— Begin EXCERPT TO READ —

Posted: 1/7/2006 7:13:18 AM
Here's a suggestion from a guy. Don't have sex with him till he has put a wedding ring on your finger on your wedding night. Dating for men is like climbing a mountain. If we climb the mountain to fast and dont stop and enjoy the view when we get to the top for some reason we think like ok great that was fun, and then looking for another mountain. But if i climb it slowly well take the time to appreaciate "all" the good qualities of the mountain so when i get to the top , ill want to stay longer and enjoy the view alot longer heck i might even want to live there. Maybe not a good explanation. Hope it helps.
 Is There

Joined: 1/5/2006
Msg: 127
Why do guys always do this to me? Does anyone else have this problem?...
Posted: 1/7/2006 6:40:09 PM
Darlin, he made you sleep in the car?? I'm sorry hon, gives us guys a bad name. You, and all women deserve way better than that.

— End EXCERPT TO READ —

### GIVEN REQUEST
Write out the passage of the dating forum thread above that lies between "Posted: 1/7/2006 6:40:09" and "better than that.", inclusive, word for word.

— Begin SUPPLIED DATA —

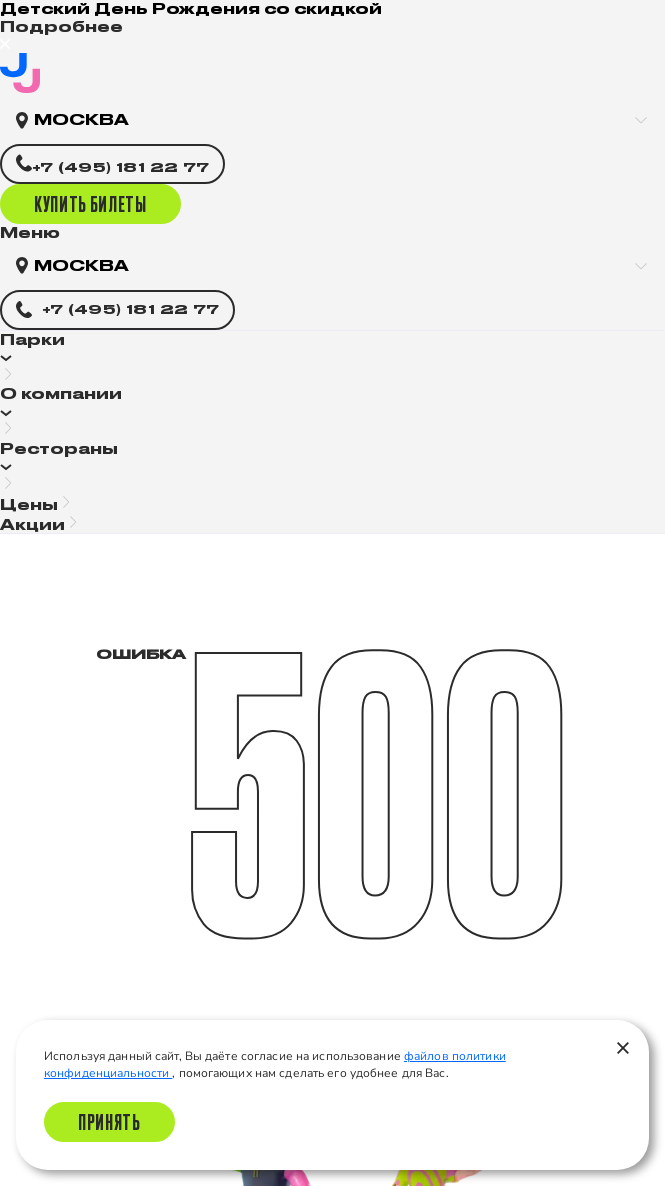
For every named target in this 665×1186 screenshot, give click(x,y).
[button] (332, 358)
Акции (32, 524)
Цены (29, 504)
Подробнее (61, 26)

— End SUPPLIED DATA —

### CORRECT RESPONSE
Posted: 1/7/2006 6:40:09 PM
Darlin, he made you sleep in the car?? I'm sorry hon, gives us guys a bad name. You, and all women deserve way better than that.